■ **Page text**:

********************

Difference-in-Differences (DiD)¶

Difference-in-Differences is a statistical technique used to estimate causal effects in quasi-experimental designs. It's particularly useful when randomization isn't possible.

When to Use DiD¶

✅ Good use cases:

Policy changes that affect some regions/groups but not others
Feature rollouts to specific user segments
Natural experiments (e.g., regulatory changes)
Historical data analysis where you can't randomize

❌ Not appropriate when:

You can run a proper randomized A/B test
The "parallel trends" assumption is clearly violated
There's no good control group

The DiD Formula¶

The DiD estimator removes time trends that affect both groups:

DiD = (Treatment_post - Treatment_pre) - (Control_post - Control_pre)

This isolates the treatment effect by subtracting out the natural trend observed in the control group.

Conversion Rate DiD¶

Basic Example¶

from expstats import conversion

# You launched a new feature to West Coast users
# East Coast users serve as the control group

result = conversion.diff_in_diff(
    # Control (East Coast) - no feature
    control_pre_visitors=10000,
    control_pre_conversions=500,     # 5% before
    control_post_visitors=10000,
    control_post_conversions=525,    # 5.25% after (natural trend)

    # Treatment (West Coast) - got the feature
    treatment_pre_visitors=10000,
    treatment_pre_conversions=500,   # 5% before
    treatment_post_visitors=10000,
    treatment_post_conversions=650,  # 6.5% after
)

print(f"Control change: {result.control_change:+.2%}")
print(f"Treatment change: {result.treatment_change:+.2%}")
print(f"DiD effect: {result.diff_in_diff:+.2%}")
print(f"P-value: {result.p_value:.4f}")

********************

■ **Provided material**:
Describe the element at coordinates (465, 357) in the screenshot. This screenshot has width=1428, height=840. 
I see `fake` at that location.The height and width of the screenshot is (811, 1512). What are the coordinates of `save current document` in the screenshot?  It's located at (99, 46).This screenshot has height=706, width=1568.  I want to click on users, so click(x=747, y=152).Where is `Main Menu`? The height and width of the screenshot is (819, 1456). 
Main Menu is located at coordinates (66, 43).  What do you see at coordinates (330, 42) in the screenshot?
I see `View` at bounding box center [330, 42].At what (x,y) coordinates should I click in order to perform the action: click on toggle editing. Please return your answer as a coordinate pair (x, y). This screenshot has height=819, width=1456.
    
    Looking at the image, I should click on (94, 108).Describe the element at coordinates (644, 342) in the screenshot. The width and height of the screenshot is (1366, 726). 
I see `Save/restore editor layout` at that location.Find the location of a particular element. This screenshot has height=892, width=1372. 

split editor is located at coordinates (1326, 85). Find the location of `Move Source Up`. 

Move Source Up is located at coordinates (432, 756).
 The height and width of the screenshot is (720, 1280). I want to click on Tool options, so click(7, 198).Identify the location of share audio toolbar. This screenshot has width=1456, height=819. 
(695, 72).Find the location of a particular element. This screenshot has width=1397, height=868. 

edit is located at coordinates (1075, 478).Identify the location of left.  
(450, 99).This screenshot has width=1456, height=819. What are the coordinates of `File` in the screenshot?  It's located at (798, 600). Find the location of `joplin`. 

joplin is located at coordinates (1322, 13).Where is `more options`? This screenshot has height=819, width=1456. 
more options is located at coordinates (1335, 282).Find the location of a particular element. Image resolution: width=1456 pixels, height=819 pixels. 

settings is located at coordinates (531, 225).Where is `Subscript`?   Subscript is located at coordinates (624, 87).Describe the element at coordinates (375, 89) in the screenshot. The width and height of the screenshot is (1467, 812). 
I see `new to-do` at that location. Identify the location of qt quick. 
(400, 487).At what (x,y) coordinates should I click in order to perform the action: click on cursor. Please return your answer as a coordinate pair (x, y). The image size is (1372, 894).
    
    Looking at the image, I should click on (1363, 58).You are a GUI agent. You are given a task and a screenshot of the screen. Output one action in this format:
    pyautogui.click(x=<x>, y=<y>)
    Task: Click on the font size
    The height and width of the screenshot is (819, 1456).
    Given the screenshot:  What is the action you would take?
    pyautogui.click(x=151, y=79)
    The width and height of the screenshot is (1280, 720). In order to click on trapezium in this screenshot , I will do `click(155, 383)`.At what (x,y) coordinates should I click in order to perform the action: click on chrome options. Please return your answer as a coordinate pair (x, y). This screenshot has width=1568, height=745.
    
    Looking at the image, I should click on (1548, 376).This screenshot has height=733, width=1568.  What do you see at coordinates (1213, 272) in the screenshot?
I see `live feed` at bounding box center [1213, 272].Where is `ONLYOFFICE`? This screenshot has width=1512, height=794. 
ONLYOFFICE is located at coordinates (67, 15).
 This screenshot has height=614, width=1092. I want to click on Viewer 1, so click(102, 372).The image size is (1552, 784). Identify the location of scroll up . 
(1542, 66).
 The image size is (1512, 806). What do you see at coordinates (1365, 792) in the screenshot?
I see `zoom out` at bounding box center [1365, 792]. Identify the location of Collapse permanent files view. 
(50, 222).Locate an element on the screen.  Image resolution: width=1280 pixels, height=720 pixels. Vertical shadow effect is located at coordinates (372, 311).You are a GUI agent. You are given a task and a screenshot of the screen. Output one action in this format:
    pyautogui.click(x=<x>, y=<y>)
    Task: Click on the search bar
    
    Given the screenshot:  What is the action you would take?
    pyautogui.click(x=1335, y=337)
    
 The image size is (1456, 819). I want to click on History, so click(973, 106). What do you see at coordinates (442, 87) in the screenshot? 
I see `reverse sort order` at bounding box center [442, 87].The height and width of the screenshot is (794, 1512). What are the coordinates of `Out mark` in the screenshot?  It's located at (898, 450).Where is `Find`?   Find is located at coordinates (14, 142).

********************

■ **Directions**:
**a)** Based on the Difference-in-Differences page, is each statement true? Answer yes or no and quote the words from the page that decide it. (i) DiD is a good choice when you can run a proper randomized A/B test. (ii) In the basic example, East Coast users are the control group. (iii) Feature rollouts to specific user segments are listed as a good use case.
**b)** According to the Difference-in-Differences page, what does the DiD estimator remove?
**c)** Write the next part of the Difference-in-Differences page, picking up right after its final line of code.
The rows have nothing to do with this.

■ **The responses**:
**a)**
(i) No: "You can run a proper randomized A/B test" is listed under "❌ Not appropriate when:".
(ii) Yes: "East Coast users serve as the control group".
(iii) Yes: "Feature rollouts to specific user segments" is listed under "✅ Good use cases:".

**b)** Time trends that affect both groups.

**c)**
print(f"Significant: {result.is_significant}")

Output:

Control change: +0.25%
Treatment change: +1.50%
DiD effect: +1.25%
P-value: 0.0012
Significant: True

Interpreting Results¶

The DiD effect (+1.25%) represents the causal impact of the treatment:

Treatment group improved by 1.50%
Control group improved by 0.25% (natural trend)
Net treatment effect: 1.50% - 0.25% = 1.25%

Without DiD, you might have claimed a 1.50% improvement, but 0.25% of that was just a natural trend!

Revenue/Numeric DiD¶

Basic Example¶

from expstats import magnitude

# Testing a premium checkout experience
# Rolled out to "Gold" tier customers first

result = magnitude.diff_in_diff(
    # Control (Silver customers) - standard checkout
    control_pre_n=2000,
    control_pre_mean=75.00,
    control_pre_std=30.00,
    control_post_n=2000,
    control_post_mean=77.00,      # $2 natural increase
    control_post_std=32.00,

    # Treatment (Gold customers) - premium checkout
    treatment_pre_n=1500,
    treatment_pre_mean=120.00,
    treatment_pre_std=45.00,
    treatment_post_n=1500,
    treatment_post_mean=130.00,   # $10 increase
    treatment_post_std=48.00,
)

print(f"Control change: ${result.control_change:+.2f}")
print(f"Treatment change: ${result.treatment_change:+.2f}")
print(f"DiD effect: ${result.diff_in_diff:+.2f}")
print(f"Significant: {result.is_significant}")

Output:

Control change: +$2.00
Treatment change: +$10.00
DiD effect: +$8.00
Significant: True

Generating Reports¶

Conversion Rate Report¶

report = conversion.summarize_diff_in_diff(
    result,
    test_name="West Coast Feature Launch"
)
print(report)

Output:

## 📊 West Coast Feature Launch

### ✅ Significant Treatment Effect

**The treatment caused a significant increase in conversion rate.**

### Conversion Rates

| Group | Pre-Period | Post-Period | Change |
|-------|------------|-------------|--------|
| Control | 5.00% | 5.25% | +0.25% |
| Treatment | 5.00% | 6.50% | +1.50% |

### Difference-in-Differences Estimate

- **DiD Effect:** +1.25% (+25.0% relative)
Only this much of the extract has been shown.